Celia has been mothering her. She has also been giving Aidan a great many significant looks, which he seems to be oblivious to. Eventually, however, he is bound to notice, and I think I may be performing a wedding before long. If you want to make the trip between worlds again you will certainly be invited. I hope all is well with you. May all the gods bless you.

Sincerely,
Saint Drago

“Well,” said Aidan, “much as I’d like to see that wedding, I have no desire to go back there. I hope he’s happy with her though.”

“Do you think he will be?”

He shrugged. “I could never be happy with anyone but you, but in his case who knows?”

“It’s an odd coincidence that both girls have the same name, isn’t it? I wonder what the other girl will be like when she grows up?” asked Flame.

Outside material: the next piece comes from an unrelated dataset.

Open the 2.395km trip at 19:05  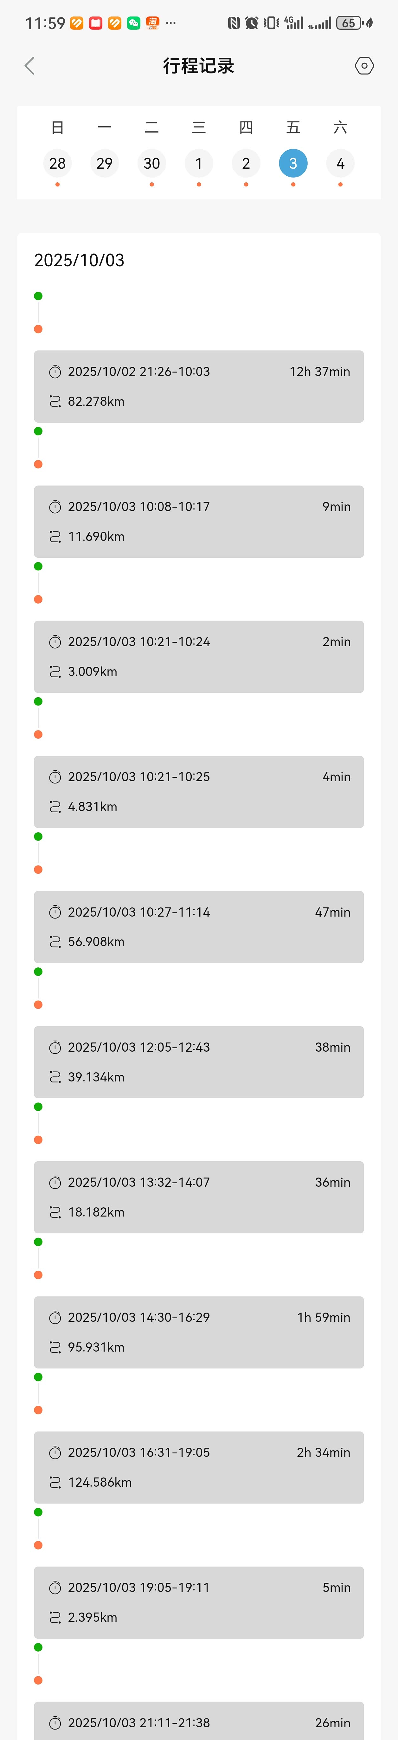coord(199,1602)
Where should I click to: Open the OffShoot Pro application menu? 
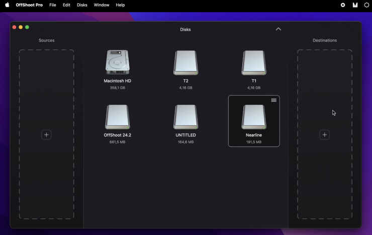click(29, 5)
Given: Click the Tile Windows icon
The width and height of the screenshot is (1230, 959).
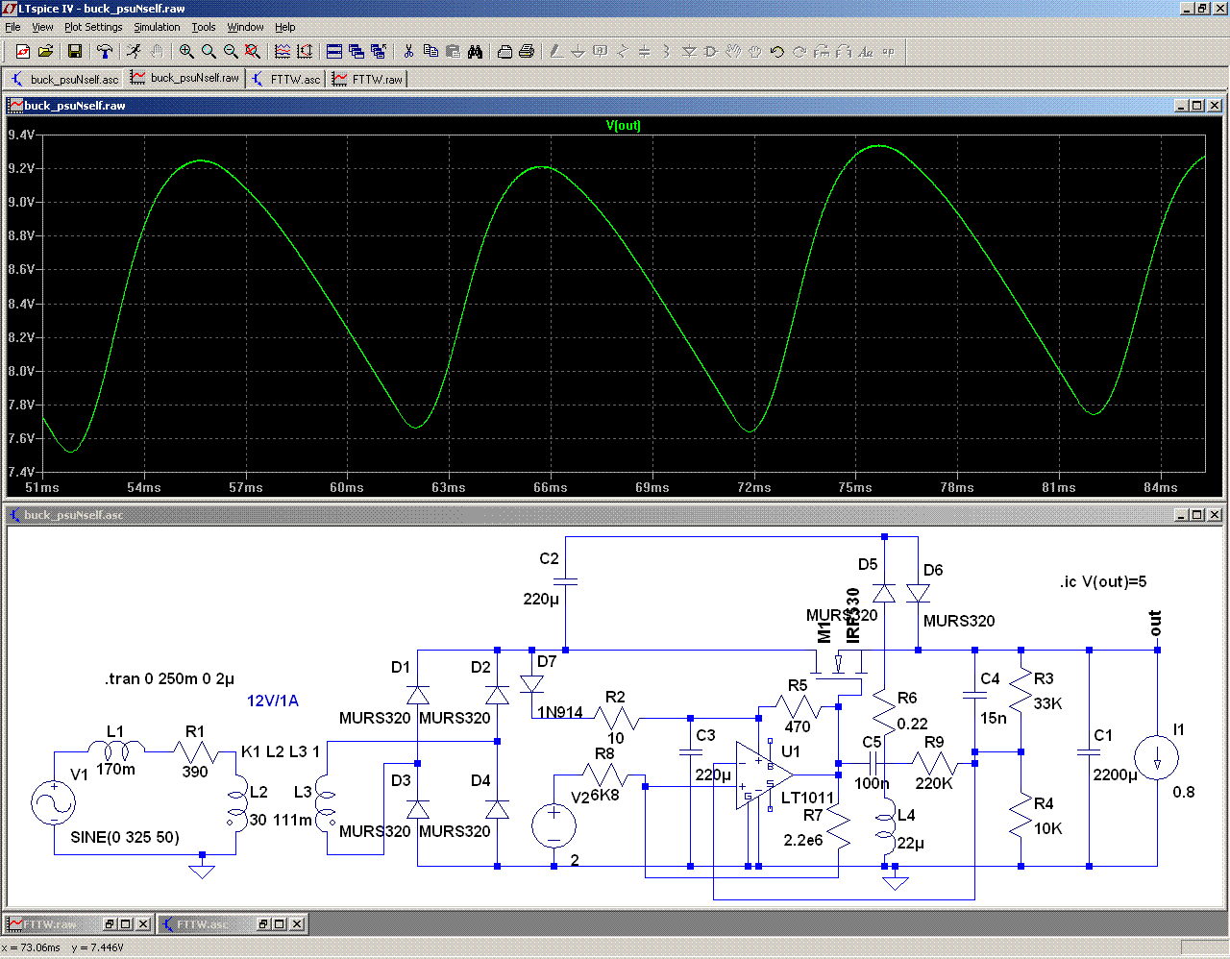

“Who knows? Maybe someday they’ll meet and find out. But we still have to wait and see how our own little Shadowfire grows up first.” He gently bounced the little dark-haired aerian girl. She giggled happily and grinned toothlessly.

“Does it bother you, not being sure if she’s yours?” asked Flame Song. She’d been wondering that since they’d first discovered she was pregnant again, but somehow she’d never found the right time to ask.

“Not really. And there’s no way for us to tell anyhow, so why worry about it?” The peace he’d found a year ago in that little cell was still with him. It had been shaken, perhaps, by the events that followed so soon after, but had held and he found that he could take whatever life threw at him with surprising calm.

“Hey Daddy!” Littlespark came running into the room, interrupting their conversation. “Look, I did a new picture of us!” She brandished a sheet of paper. Aidan handed Shadowfire to his wife and took the picture from his oldest daughter. Drawn in a childish but increasingly accurate hand was a picture of all six of them. There he was with his arm around Flame Song’s furry firecat shoulders. Littlespark had included herself in her half-and-half birth form, and Firedart was drawn the same way. Standing in front was Phoenixflare, his orange wings folded tightly against his sides. And lastly there was little Shadowfire, cradled in Aidan’s other arm.

Aidan looked at it for a long time. Right there was everything in the whole world that mattered. His heart was suddenly full. He felt as though he’d come through the fire last year and now he appreciated what he had more than ever, because he’d come so close to losing it all.

“Do you like it Daddy?” asked Spark.

“Yes,” he replied, trying to keep his voice from choking up. “I like it very much.”